Like most kabuki actors, Kikugorô went by a number of different stage names over the course of his career. He debuted as Onoe Eizaburô I, and spent time as Ôgawa Hashizô I, Onoe Baikô III, and Onoe Matsusuke II, before taking the name Onoe Kikugorô in 1815. He also used the poetry names (haimyô) Baiju, Gachô, Sanchô, and Baikô.

Kikugorô was adopted into the kabuki world by Onoe Shôroku I. He had three sons, Onoe Matsusuke III, Onoe Eizaburô IV, and Onoe Kikunosuke, and a grandson, Onoe Kikugorô V. Onoe Kikugorô IV and Ichimura Uzaemon XII were his sons-in-law.

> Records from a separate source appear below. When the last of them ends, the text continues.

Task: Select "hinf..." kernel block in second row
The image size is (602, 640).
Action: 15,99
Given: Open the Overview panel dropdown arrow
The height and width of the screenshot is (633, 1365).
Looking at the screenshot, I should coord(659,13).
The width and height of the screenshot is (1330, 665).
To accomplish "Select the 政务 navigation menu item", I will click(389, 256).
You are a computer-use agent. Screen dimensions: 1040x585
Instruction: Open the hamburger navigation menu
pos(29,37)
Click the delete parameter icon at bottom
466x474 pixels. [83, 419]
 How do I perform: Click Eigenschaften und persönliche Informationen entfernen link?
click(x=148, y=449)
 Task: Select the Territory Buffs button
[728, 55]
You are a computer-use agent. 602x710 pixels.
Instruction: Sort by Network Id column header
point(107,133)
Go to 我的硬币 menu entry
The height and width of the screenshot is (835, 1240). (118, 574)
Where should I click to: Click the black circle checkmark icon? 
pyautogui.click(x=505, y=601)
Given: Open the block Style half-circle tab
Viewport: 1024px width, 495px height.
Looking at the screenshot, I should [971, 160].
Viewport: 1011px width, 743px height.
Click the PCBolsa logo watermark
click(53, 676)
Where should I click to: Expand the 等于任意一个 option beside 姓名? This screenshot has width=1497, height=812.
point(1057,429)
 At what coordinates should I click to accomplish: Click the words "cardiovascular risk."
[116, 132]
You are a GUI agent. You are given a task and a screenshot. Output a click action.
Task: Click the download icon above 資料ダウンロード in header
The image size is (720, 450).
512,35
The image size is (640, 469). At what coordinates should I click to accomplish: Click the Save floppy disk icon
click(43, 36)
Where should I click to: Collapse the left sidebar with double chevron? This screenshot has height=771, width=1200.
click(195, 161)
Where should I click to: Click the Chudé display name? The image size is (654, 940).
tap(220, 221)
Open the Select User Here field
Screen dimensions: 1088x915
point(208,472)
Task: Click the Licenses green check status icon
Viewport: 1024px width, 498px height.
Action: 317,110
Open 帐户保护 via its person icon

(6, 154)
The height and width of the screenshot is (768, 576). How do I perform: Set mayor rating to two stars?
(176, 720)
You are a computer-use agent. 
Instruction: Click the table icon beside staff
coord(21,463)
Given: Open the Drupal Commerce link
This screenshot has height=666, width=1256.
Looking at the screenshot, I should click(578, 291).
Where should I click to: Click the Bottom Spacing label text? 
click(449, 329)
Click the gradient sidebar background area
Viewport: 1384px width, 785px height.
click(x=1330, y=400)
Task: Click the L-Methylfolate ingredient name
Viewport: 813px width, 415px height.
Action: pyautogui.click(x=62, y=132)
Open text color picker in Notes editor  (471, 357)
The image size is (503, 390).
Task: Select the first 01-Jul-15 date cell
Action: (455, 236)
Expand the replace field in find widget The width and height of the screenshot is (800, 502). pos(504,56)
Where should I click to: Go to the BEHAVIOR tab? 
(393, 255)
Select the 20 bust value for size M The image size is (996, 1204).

Kikugorô made his debut on stage at the age of four in 1789, as Onoe Eizaburô I.

By 1810, he had already become acquainted with Tsuruya Nanboku IV, and had seen his first son's stage debut. Over the course of his career, he would develop a strong relationship with the playwright, performing in many of his productions, often alongside his own sons. Taking part in a number of shûmei naming ceremonies alongside his sons, the actor went through several different names, often passing them on to his sons, and finally taking the name Kikugorô III in 1815.

Kikugorô played the lead role of Oiwa, wife of Iemon, in the 1825 premiere of the now-famous ghost play Tôkaidô Yotsuya Kaidan; the role was written specifically for him by his playwright friend. Among his many roles over his career were those of Ôboshi Yuranosuke, Kô no Moronao and Tonase in Kanadeon Chûshingura, Sugawara no Michizane in Sugawara Denju Tenarai Kagami, and Shizuka Gozen and Itami Gonta in Yoshitsune Senbon Zakura. His rivalry with fellow actor Ichikawa Danjûrô VII added to the excitement and appeal of their many performances together.

He entered retirement in September 1847, after a final performance at the Ichimura-za, in a program called "Onoe Baiju Ichidai Banashi" after him. In his retirement, he took on the name Kikuya Manbei, and ran a mochi shop called the Kiku-ya. Kikugorô returned to the stage, however, the following year, performing under the stage name Ôgawa Hashizô I, in Edo and on a short tour in Nagoya.

Settling in Osaka towards the end of 1848, he fell ill the following year and died at the Kakegawa station on the Tôkaidô post road.